Finalmente mais dois aspectos inusitados que, ao nosso ver, podem invalidar o decreto.

O primeiro é o fato de não identificar o imóvel a ser expropriado. É cediço na doutrina que a identificação do imóvel é essencial à sua correta validade.  O prefeito pode até declarar que não sabe quem é o proprietário, mas certamente não pode brincar de não saber qual é a identificação do bem, com todas as informações urbanísticas e prediais que a Prefeitura dispõe.

O segundo aspecto é o fato de declarar que a desapropriação será feita por “via judicial“.  Por que abrir mão de uma faculdade que é dada à Administração Pública pela lei federal (DL3365/41), de fazer a desapropriação por via administrativa/amigável ?
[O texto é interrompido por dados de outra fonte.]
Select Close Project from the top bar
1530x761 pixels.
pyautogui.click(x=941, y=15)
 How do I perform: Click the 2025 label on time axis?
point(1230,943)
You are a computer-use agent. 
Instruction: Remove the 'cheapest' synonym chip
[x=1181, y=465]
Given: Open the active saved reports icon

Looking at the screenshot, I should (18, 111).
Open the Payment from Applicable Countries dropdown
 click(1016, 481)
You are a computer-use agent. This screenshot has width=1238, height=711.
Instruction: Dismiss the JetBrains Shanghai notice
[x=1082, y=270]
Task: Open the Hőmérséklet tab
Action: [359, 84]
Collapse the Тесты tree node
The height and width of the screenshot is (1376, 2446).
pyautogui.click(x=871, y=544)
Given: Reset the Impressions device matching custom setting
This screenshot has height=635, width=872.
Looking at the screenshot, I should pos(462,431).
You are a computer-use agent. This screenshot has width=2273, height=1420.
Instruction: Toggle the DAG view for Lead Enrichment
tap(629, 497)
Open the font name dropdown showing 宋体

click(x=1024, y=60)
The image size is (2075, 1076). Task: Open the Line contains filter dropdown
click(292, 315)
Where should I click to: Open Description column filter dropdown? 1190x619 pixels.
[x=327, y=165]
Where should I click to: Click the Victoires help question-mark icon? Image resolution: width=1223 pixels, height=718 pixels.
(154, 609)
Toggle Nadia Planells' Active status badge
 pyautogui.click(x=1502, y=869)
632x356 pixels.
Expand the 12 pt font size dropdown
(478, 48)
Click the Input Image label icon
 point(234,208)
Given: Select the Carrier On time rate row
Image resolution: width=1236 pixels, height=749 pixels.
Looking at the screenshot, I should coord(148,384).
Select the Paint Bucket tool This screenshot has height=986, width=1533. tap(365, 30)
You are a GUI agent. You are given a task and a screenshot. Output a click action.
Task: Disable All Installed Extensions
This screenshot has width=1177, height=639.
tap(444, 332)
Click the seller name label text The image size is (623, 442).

Pela via administrativa, as despesas expropriatórias são efetivamente muito mais baratas para o poder público: sem pagamento de eventuais custas de sucumbência, sem honorários advocatícios, que podem ser bastante extravagantes, no caso.

Medo de ser acusado de pagar a mais por um terreno que por si só se mostra inadequado ao propósito a que se destina?  Ou deixar para o futuro governo eventuais diferenças de preço no “elefante branco” a ser expropriado?

Além de todas as críticas a essa intenção de expropriação, o que vemos é que continuamos no mesmo ritmo administrativo no governo da Cidade: decisões rápidas e mal feitas, sem planos, e guiadas tão somente pelos desejos e vontade pessoal do novo “rei” do Rio.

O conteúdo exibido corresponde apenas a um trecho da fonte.